To develop and evaluate methods that improve systematic generalization, it is necessary to have good datasets and strong baselines. For example, one must avoid a false sense of progress over bad baselines when evaluating the limits of existing architectures.
Researchers from The Swiss AI Lab IDSIA have demonstrated that Transformers perform better than was previously thought at a variety of reasoning tasks. They show that careful designs of model and training configurations are particularly important for these reasoning tasks testing systematic generalization, such as early stopping strategy and relative positional embedding can be used to improve the performance of the baseline Transformers.

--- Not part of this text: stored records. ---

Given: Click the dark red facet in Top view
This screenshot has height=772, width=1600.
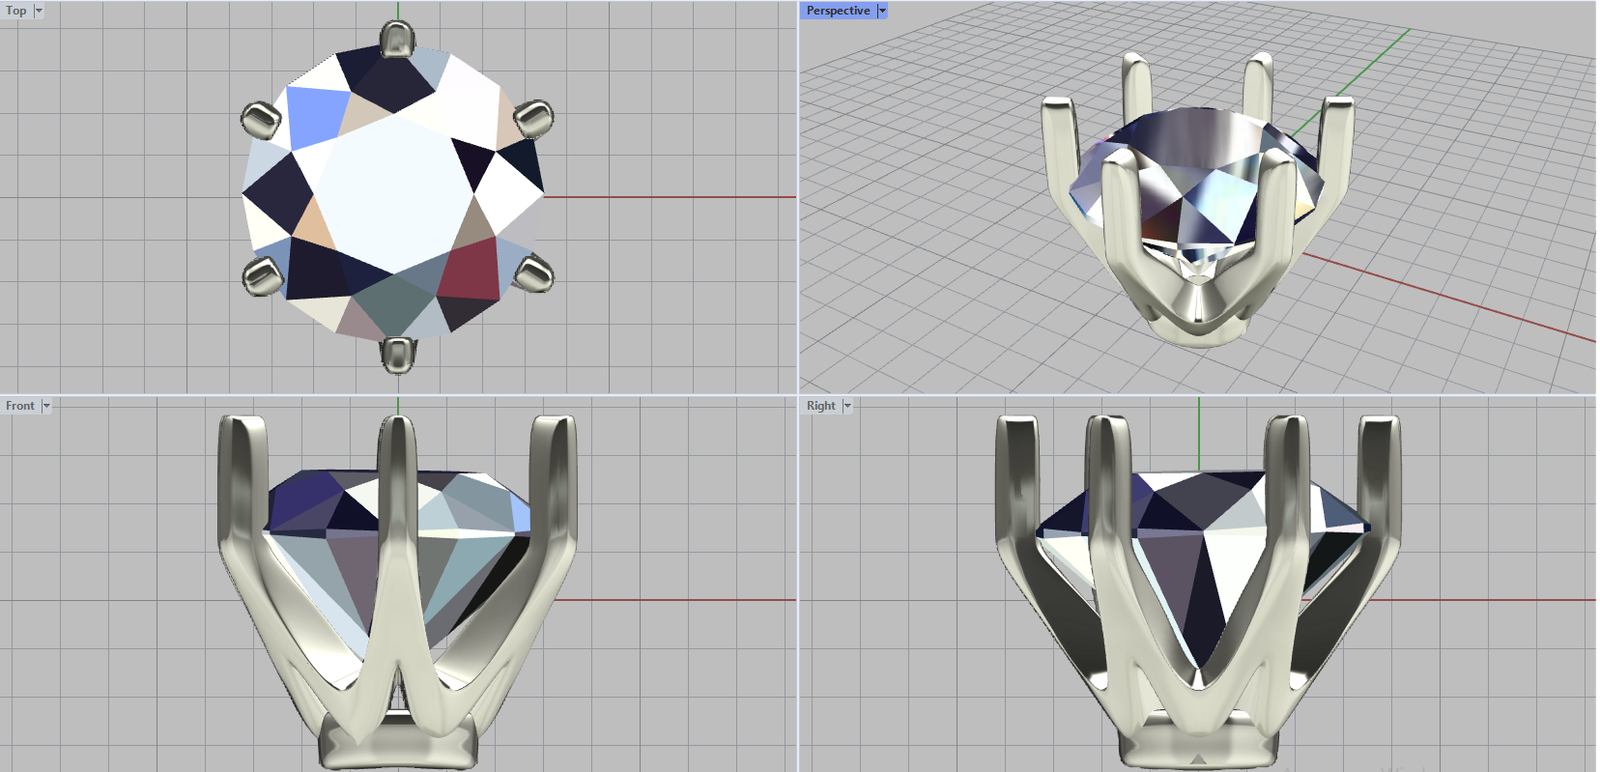Looking at the screenshot, I should (x=470, y=270).
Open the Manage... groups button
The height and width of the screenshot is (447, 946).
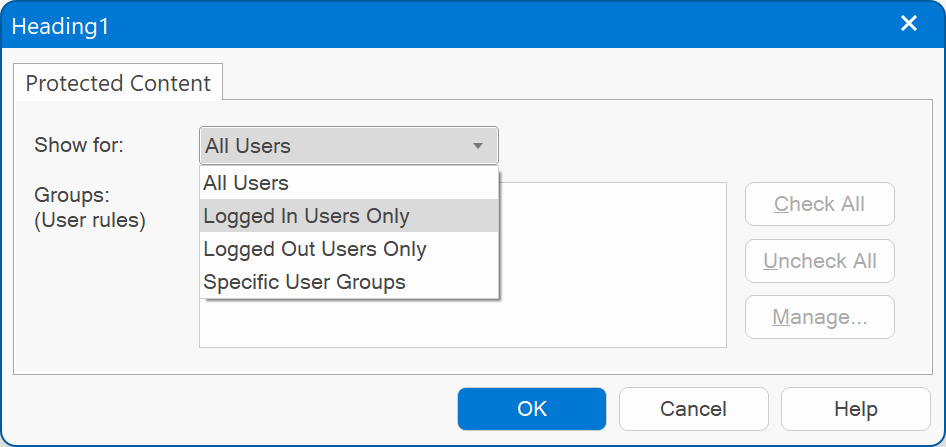[x=819, y=318]
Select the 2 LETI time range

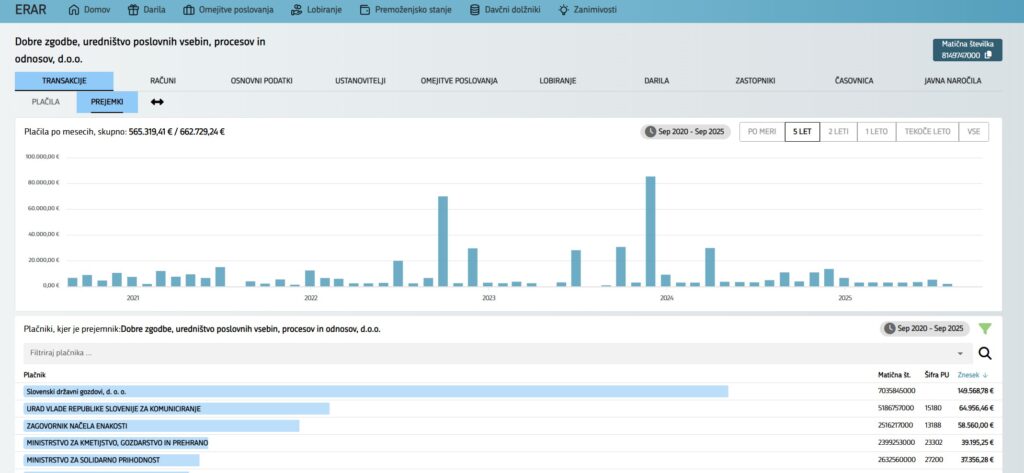coord(837,131)
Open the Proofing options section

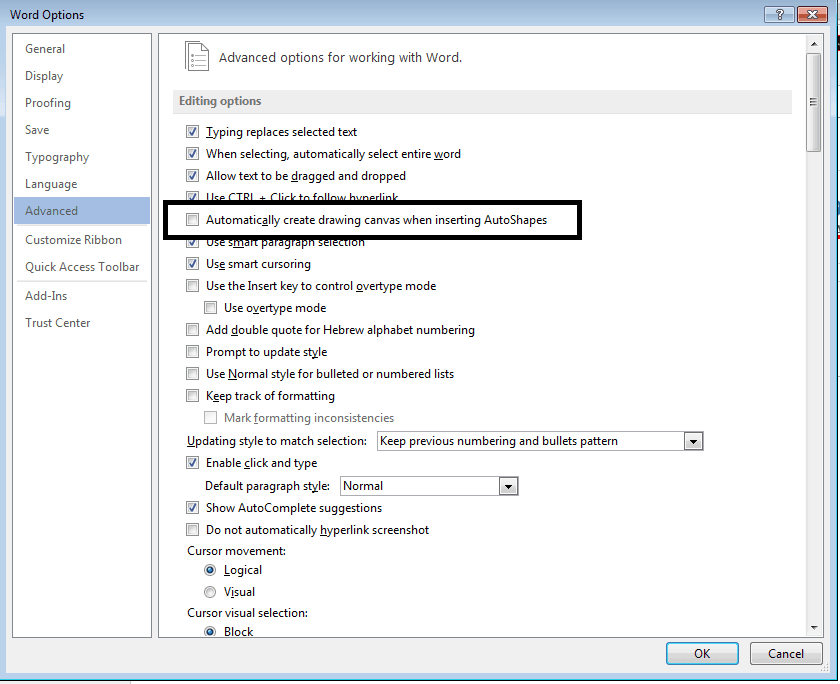click(x=47, y=102)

The research group conducted experiments on five datasets: SCAN, CFQ, PCFG, COGS and Mathematic. In particular their new models improved the accuracy of the productivity split from 50% to 85%, systematically split from 72% to 96%. On top of that they were able increase performance in a controlled experiment with COGS dataset by 81%. On the SCAN dataset, they showed that their models with relative positional embedding largely mitigated the so-called end of sentence (EOS) decision problem. With a cutoff at 26, 100% accuracy was achieved on length split datasets.
The research group show that despite the significant performance gap between models, all perform equally well in an IID validation set. This means you need to use a proper generalization validation test for building neural networks for systematic generalization. Thus in this research work, researchers studied how to improve the performance of Transformer architectures on many datasets for systematic generalization. Their approach involved revisiting basic models and training configurations.